In summer 2011, after receiving letters from Montanans who had also signed Kluger’s initiative, Sen. John Tester, D-Montana, proposed the Parental Bereavement Act, which would amend the Family and Medical Leave Act to incorporate extended, job-protected leave for the loss of a child.
“The senator was struck by it and, like most people, surprised the law wasn’t already taken care of,” said a spokesman from Tester’s office. “We want to see it pass but we don’t have a lot of time left this year.”

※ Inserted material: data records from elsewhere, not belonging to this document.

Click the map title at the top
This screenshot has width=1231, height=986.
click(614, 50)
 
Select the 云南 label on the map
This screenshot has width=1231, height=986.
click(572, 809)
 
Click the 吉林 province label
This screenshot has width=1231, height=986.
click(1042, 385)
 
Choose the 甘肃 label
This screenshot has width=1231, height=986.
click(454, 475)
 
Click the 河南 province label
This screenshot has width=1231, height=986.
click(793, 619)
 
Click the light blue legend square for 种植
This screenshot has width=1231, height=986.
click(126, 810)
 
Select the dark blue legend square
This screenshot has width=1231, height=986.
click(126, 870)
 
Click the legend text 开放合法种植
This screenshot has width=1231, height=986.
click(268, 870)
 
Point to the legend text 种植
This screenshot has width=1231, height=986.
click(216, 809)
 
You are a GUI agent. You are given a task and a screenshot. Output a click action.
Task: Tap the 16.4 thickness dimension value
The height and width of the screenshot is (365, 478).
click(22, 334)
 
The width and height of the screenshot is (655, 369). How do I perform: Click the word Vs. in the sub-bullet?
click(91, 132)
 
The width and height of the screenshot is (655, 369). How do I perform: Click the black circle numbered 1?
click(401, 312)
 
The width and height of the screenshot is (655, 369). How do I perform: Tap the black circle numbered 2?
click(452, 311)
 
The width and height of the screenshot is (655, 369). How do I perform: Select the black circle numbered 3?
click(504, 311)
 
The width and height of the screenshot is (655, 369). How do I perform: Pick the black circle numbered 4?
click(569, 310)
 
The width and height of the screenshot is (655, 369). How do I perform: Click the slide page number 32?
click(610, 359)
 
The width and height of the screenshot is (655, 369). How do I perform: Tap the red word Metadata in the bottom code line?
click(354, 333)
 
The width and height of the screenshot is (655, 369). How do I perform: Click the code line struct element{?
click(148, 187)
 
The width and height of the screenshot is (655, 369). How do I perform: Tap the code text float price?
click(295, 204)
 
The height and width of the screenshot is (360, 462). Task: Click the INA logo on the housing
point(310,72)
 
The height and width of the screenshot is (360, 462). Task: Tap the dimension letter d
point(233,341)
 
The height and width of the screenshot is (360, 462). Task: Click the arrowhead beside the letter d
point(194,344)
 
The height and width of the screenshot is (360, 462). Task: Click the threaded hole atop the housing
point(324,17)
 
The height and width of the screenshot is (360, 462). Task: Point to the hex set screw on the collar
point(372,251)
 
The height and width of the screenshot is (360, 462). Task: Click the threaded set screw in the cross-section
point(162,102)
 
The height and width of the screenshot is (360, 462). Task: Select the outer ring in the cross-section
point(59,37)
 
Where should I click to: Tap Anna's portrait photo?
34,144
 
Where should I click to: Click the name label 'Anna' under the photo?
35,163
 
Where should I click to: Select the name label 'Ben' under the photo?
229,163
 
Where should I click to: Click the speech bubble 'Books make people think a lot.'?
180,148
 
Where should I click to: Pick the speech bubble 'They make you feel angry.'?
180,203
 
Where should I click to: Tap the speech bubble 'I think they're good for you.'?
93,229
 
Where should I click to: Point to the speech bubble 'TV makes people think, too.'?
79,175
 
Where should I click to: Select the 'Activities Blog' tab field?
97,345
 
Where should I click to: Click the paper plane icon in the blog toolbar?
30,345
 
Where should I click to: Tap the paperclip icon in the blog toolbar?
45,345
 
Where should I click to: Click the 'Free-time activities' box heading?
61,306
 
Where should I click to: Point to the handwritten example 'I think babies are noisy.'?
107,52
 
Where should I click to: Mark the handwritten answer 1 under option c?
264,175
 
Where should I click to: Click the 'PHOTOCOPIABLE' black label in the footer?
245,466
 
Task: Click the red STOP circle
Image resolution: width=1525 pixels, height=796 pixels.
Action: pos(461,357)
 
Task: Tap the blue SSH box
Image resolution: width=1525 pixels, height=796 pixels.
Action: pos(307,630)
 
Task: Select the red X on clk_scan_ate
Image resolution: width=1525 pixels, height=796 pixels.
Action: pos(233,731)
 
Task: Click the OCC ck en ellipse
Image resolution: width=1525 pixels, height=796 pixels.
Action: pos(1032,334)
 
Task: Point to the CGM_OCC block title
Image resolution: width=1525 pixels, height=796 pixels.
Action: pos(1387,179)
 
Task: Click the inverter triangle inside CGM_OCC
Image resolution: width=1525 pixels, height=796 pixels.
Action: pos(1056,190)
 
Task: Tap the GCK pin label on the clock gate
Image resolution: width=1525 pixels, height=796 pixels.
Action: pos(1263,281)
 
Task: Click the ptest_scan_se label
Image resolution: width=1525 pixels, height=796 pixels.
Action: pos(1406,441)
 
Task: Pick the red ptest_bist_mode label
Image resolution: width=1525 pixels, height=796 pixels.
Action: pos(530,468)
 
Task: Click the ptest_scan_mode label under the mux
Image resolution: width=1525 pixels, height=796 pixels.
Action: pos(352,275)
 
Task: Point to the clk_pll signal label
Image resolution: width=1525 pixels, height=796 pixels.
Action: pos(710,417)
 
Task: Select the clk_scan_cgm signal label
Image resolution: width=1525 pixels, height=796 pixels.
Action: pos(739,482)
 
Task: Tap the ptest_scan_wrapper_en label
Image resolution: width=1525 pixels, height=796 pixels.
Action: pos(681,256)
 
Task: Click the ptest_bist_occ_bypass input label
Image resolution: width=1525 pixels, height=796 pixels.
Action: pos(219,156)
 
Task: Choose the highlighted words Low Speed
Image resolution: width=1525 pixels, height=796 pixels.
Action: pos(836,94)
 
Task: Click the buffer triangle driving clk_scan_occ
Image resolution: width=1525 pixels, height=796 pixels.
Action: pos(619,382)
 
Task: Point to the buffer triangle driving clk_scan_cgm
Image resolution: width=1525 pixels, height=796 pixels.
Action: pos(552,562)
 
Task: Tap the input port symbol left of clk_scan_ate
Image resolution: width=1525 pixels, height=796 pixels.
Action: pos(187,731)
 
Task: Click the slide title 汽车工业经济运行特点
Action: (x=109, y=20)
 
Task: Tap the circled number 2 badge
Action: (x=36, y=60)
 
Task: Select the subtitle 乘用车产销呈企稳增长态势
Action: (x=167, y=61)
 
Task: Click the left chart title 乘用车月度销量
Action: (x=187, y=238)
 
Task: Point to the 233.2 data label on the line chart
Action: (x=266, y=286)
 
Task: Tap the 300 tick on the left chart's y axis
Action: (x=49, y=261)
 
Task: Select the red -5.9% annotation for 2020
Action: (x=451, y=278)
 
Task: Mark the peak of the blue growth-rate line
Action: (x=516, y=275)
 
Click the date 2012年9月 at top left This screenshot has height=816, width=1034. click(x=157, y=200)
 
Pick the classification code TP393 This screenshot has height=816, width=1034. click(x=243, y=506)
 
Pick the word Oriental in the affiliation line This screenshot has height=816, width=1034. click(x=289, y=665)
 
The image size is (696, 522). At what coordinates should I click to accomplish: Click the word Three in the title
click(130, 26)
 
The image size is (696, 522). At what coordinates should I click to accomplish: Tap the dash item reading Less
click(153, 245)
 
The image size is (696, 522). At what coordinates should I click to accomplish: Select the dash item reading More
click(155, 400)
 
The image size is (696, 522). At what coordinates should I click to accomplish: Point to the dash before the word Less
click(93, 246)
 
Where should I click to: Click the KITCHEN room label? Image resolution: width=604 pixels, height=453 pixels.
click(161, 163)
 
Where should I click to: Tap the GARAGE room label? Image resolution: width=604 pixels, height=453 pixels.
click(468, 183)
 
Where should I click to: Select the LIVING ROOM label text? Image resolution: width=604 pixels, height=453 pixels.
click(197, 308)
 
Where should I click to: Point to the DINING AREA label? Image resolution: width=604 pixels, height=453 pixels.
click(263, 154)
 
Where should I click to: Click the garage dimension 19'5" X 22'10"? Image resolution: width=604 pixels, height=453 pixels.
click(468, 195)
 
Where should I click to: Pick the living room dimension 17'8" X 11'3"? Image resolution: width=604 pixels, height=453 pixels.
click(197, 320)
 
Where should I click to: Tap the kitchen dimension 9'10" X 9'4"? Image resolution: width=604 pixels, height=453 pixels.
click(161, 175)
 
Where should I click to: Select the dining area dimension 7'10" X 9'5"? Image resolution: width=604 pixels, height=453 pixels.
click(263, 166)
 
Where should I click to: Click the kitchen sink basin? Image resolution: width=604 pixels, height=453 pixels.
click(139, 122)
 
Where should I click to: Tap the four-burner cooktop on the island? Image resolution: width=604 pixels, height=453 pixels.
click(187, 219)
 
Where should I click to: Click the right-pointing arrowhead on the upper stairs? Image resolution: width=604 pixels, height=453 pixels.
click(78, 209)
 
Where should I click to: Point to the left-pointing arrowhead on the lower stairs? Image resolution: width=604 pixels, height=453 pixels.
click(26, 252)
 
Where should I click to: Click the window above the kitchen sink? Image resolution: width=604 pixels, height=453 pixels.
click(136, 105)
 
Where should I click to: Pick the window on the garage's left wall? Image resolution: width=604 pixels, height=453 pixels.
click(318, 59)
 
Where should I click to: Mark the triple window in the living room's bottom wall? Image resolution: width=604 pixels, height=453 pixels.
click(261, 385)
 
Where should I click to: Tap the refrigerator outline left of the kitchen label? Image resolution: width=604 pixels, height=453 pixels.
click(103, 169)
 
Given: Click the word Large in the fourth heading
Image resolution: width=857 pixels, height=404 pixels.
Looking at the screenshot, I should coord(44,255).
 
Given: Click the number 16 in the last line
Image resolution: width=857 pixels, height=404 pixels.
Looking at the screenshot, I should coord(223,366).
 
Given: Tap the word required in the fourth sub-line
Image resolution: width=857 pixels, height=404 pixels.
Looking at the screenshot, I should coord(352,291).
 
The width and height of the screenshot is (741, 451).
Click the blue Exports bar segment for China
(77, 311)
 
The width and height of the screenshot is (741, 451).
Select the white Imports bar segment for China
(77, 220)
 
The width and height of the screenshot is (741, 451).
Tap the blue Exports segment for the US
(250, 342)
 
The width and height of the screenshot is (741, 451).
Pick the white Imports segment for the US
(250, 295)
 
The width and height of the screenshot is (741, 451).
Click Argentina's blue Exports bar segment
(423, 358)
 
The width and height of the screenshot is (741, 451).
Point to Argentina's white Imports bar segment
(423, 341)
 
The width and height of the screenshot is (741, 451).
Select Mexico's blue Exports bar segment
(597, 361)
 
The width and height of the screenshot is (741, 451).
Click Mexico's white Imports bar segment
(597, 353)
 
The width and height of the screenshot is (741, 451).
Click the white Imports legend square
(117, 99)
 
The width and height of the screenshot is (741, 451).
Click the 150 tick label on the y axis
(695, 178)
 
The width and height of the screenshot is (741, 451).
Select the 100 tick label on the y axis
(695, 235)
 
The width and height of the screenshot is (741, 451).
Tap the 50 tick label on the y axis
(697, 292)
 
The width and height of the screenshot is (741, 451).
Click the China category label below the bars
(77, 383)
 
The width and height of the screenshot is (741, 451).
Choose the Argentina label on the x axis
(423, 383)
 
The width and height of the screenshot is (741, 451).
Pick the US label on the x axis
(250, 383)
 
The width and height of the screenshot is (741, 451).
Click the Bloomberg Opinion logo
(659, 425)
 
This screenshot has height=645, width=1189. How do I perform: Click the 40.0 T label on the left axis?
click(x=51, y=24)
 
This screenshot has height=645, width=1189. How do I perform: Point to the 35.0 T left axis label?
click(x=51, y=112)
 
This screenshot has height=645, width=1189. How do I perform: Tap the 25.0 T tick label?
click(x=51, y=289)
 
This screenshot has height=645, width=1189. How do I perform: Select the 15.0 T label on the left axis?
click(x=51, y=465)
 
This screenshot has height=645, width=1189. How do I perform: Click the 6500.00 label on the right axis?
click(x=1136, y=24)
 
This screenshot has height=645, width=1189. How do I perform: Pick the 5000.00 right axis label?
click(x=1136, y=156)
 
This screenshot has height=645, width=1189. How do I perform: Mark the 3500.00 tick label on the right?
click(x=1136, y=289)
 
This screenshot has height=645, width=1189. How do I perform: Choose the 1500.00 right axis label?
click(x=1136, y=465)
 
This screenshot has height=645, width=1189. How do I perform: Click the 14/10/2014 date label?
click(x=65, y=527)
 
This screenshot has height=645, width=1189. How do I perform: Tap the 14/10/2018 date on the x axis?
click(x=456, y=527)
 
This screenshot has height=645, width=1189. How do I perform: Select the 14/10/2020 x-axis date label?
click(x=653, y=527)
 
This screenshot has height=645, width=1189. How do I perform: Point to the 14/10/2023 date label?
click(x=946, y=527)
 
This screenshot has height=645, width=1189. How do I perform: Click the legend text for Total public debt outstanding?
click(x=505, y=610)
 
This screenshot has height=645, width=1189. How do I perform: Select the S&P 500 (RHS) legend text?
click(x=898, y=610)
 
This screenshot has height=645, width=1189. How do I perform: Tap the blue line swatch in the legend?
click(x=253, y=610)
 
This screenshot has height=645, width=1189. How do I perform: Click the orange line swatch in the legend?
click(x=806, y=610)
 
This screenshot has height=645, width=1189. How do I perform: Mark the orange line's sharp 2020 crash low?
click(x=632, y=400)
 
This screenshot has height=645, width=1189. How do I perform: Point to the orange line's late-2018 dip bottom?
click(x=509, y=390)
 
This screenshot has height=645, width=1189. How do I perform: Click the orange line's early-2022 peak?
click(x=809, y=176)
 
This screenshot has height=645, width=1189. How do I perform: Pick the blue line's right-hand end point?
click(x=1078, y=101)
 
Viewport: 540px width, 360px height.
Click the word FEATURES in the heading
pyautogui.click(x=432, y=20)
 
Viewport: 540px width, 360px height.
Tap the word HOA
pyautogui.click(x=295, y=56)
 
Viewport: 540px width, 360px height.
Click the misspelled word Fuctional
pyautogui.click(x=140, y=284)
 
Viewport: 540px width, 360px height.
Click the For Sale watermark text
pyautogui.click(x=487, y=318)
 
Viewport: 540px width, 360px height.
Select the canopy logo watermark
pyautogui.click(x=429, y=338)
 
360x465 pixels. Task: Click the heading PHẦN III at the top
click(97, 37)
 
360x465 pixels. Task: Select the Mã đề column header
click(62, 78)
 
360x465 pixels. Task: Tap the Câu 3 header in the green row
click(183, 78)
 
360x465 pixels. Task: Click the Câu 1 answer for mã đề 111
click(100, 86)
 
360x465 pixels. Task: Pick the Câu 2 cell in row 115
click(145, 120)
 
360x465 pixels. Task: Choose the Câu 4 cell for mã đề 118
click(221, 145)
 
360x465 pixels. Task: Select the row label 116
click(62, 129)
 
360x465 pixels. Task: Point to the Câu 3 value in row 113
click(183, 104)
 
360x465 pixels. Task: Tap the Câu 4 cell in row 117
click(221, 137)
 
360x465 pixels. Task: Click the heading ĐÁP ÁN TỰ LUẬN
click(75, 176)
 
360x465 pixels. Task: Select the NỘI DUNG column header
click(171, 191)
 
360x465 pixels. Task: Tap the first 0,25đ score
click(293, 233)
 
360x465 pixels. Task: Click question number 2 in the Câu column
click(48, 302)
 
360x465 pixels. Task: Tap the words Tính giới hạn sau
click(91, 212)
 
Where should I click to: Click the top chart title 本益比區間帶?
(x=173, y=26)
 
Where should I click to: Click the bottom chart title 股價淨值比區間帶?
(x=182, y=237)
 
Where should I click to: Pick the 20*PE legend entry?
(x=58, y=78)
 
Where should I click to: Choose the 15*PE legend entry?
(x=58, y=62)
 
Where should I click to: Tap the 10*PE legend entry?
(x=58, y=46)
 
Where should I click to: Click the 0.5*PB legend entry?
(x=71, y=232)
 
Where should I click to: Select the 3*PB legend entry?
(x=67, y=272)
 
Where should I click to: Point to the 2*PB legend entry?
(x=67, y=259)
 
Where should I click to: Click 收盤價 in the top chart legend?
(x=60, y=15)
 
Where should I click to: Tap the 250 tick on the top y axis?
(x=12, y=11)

The average bereavement leave for a person who loses a child is three days, according to Dr. Joanne Cacciatore, a researcher at Arizona State University and the founder of the MISS Foundation, which provides support to grieving families. Cacciatore has been studying the emotional, social, cognitive, and economic impact of child death on individuals, families and society for almost 20 years.
“The death of a child is one of the most traumatic experiences a human being can endure,” Cacciatore said. “I cannot express to you how incredibly devastating this is to people.”
Experts like Cacciatore explain that without giving parents sufficient time to grieve for their loss, companies and corporations will pay for it in the long run.
Researchers at the Grief Recovery Institute, a nonprofit foundation, measured how situations like death and divorce affect U.S. businesses. According to Russell Friedman, executive director of the institute, the current estimated annual loss due to reduced productivity as an aftereffect of grief is around $225 billion.
“When someone we love dies, we lose the ability to concentrate or focus,” Friedman said. “Your brain doesn’t work right when your heart is broken. That’s why businesses lose money.”
Three months for bereavement leave is a more realistic standard than three days, according to Cacciatore. After 12 weeks, “people are usually past the stage of being stunned and paralyzed by the loss,” she said. “Now they can understand what this loss means.”
While a person can take extra time off for mental health reasons, Cacciatore said this creates an ethical dilemma. If someone needs to mourn, having to declare depression for time off work is an unnecessary label that could also affect future employment opportunities.
“Grief is not a mental illness. It is a normal response,” she said.